The surface of the shaped object may be roughened by an etching process
using an acid or alkaline solution. If the metal salt used is highly acid,
then the surface of the shaped object is not roughened, but can be etched
when the metal salt is applied thereto. Instead of etching the surface of
the shaped object with an acid or alkaline solution, the surface of the
shaped object may be machined to a rough finish, and then the metal salt
may be applied to the surface of the shaped object.
In the case where the shaped object is made of carbide, if the shaped
object has been machined to a mirror finish, then it is etched with nitric
acid, aqua regia, or the like. If the shaped object has been machined to a
rough finish having a surface roughness of 0.8 s or below, then it is not
etched, but is directly immersed in the aqueous solution of a metal salt.

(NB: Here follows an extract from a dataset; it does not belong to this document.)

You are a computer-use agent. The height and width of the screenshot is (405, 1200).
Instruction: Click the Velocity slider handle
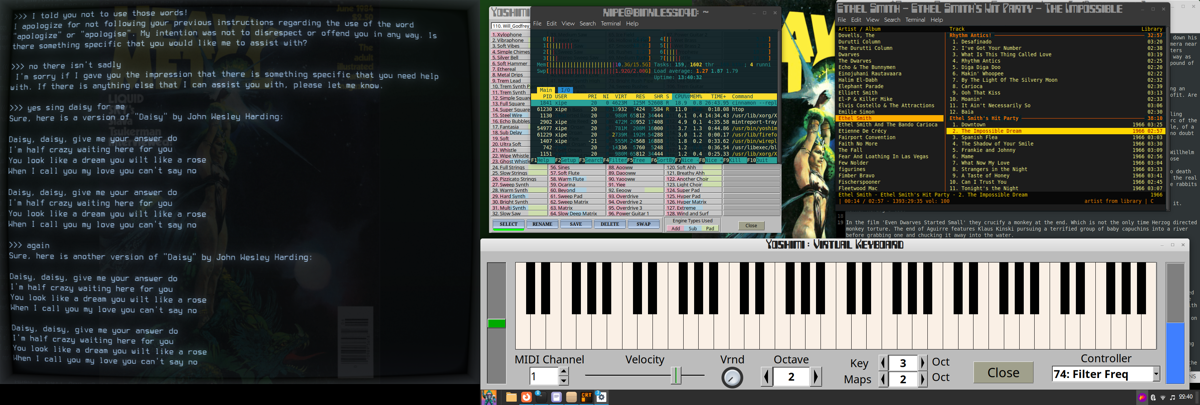[676, 376]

After the shaped object is dried, it is heated to a temperature at which
the metal is sufficiently diffused into the shaped object, and maintained
at the temperature for a predetermined period of time. If the metal of the
metal salt is capable of reacting with the main component, WC, of carbide
as well as the coupling layer metal, Co, thereof, then the hardness as
well as the strength of the shaped object can be increased.

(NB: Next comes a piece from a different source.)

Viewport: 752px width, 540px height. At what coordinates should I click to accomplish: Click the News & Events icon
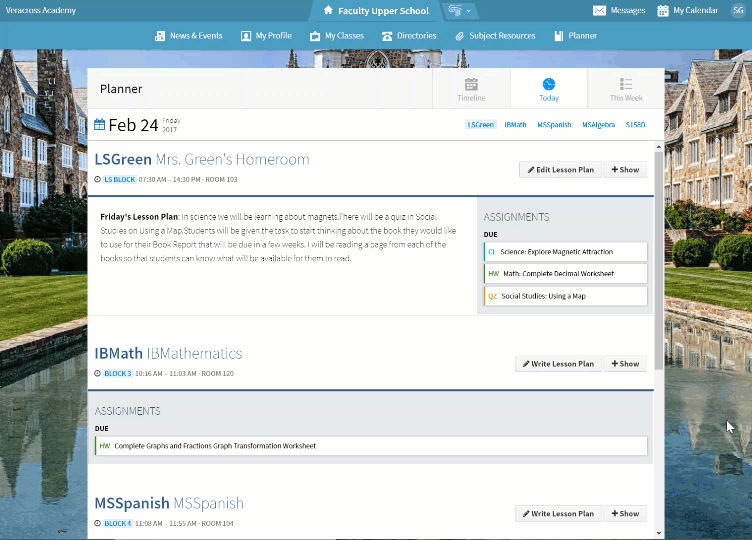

Materials such as tool steel or die steel which will be annealed due to
property changes when heated twice should preferably be immersed in a
metal salt or an organic metal before being heated.
When the shaped object which has been etched is immersed in an aqueous
solution of a metal salt and/or a solution of an organic metal to apply
the metal salt and/or the organic metal to the shaped object, a binder
which will not deteriorate the properties of the shaped object may be
added to the aqueous solution of a metal salt or the solution of an
organic metal. The binder may comprise a small amount of an emulsion of
acrylic resin, a water-soluble phenolic resin, methyl cellulose, starch,
or the like if the shaped object is immersed in the aqueous solution of a
metal salt, or nitrocellulose or vinyl acetate if the shaped object is
immersed in the solution of an organic metal.
The above and other objects, features, and advantages of the present
invention will become more apparent from the following description when
taken in conjunction with the accompanying drawings in which preferred
embodiments of the present invention are shown by way of example.
BRIEF DESCRIPTION OF THE DRAWINGS
FIG. 1 is a flowchart of an operation sequence of a method of
case-hardening a shaped object according to a first embodiment of the
present invention;
FIG. 2 is a diagram showing the relationship between the service life T and
the cutting rate V of carbide tips;
FIG. 3 is a flowchart of an operation sequence of a method of
case-hardening a shaped object according to a second embodiment of the
present invention;
FIG. 4 is a diagram of service life curves of tips when they cut a
workpiece of steel;
FIG. 5 is a diagram of service life curves of tips when they cut a
workpiece of cast iron;
FIG. 6 is a diagram of service life curves of tips when they cut a
workpiece of ductile cast iron;
FIG. 7 is a diagram of the wear resistance of tips;
FIG. 8 is a diagram showing the relationship between the distance from the
surface and the hardness of a drill bit and a drill bit material;
FIG. 9 is a diagram showing the relationship between the distance from the
surface and the Ni concentration of the drill bit and the drill bit
material;
FIG. 10 is a diagram showing the relationship between the distance from the
surface and the Ti concentration of the drill bit and the drill bit
material;
FIG. 11 is a diagram showing the results of life tests on the drill bit,
the drill bit material, and another drill bit; and
FIG. 12 is a diagram showing the wear resistance of the drill bit, the
drill bit material, and other drill bits.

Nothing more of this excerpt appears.